In one of my earlier blogs, Money And Emotion Mixed In Bankruptcy, I discussed the fact that, in the course of almost twenty-five years guiding people through the bankruptcy court process, I’ve learned that debtors tend to have a lot of negative feeling going on. Some of this negativity is caused by the financial problems they’re facing, but often it’s made worse by myths they’ve heard about bankruptcy, things that simply aren’t true. In that blog, I emphasized that fear, self-blame, and even despair are normal and natural emotions to have during a time of great financial stress. Yet the only emotions that are going to be useful during a bankruptcy are hope and resolve. There are things to be done, actions to be taken to handle matters (of course I’m there to help), and only the clients’ inner strength, resolve, and focus can drive those actions.

The other day, in a children’s story collection, I found the most wonderful tale. This story brings out the very point I was trying to make in that blog. (In fact, I believe I’m going to have everyone who’s considering filing bankruptcy or who is threatened with foreclosure read this story.) It’s called The Magic Ring, and it takes place in the time of King Solomon. In the story, Solomon hears about a ring that has a magic quality: the ring makes a sad person happy and a happy person sad. The king gives his chief general six months to locate the ring. The general travels far and wide, asking goldsmiths, silversmiths, merchants, sailors, captains of caravans from China and India – no one has heard of such a ring. Finally, an old man calls out to the general, and gives him a plain gold ring on which four words are inscribed.

The moment Solomon reads the words on the ring, he, who has all the riches in the world and all the wisdom in the world, becomes sad, realizing how circumstances could change his life in an instant. Yet Solomon realizes that the same four words could serve as tremendous comfort for people going through troubled times. Here’s what was written on the ring: “This, too, shall pass.”
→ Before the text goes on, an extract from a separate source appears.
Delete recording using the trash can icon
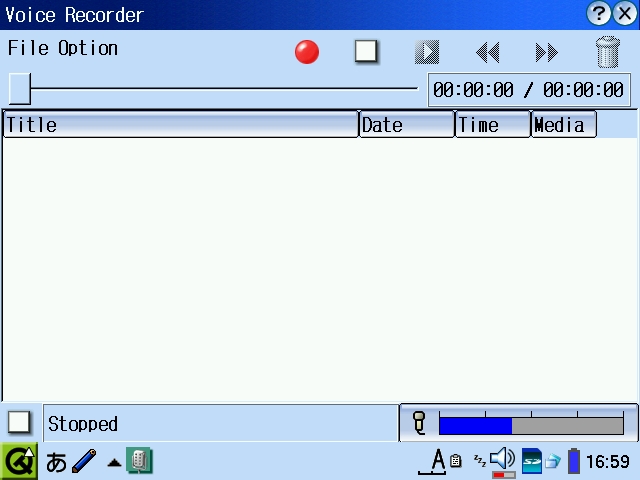640x480 pixels. [607, 52]
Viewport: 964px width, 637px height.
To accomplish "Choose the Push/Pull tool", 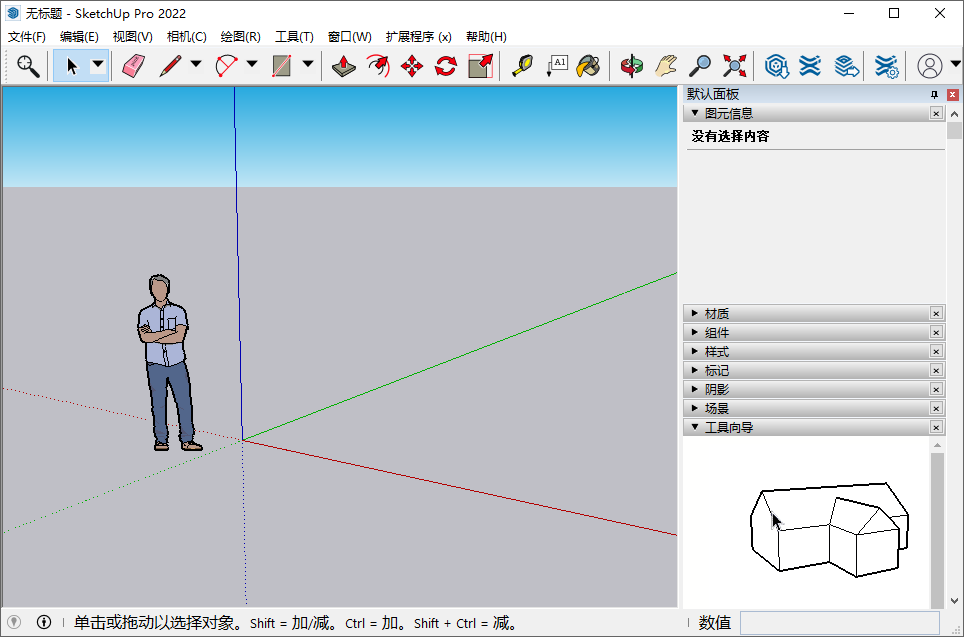I will pos(344,66).

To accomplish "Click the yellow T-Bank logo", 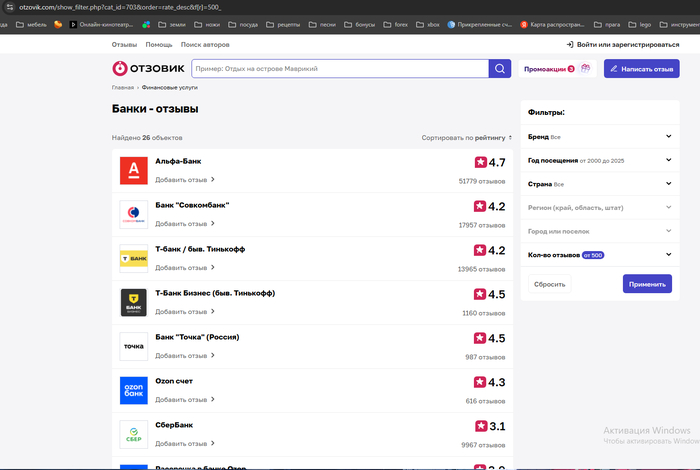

Over the years, I’ve talked with literally tens of thousands of people, usually at the most trying times in their respective lives. Experience has taught me that people are best off dealing with their own feelings rather than suppressing them. At the same time, I know debtors need to make some very important decisions so that they can get through the bankruptcy process and move on with their lives. Since I’m a bankruptcy attorney in Indiana, the focus of my work is helping people take informed action to improve their financial circumstances. I think remembering the words engraved on Solomon’s ring might help my clients- and me – keep matters in perspective. However bad the stuff is that’s going on right then – this too shall pass!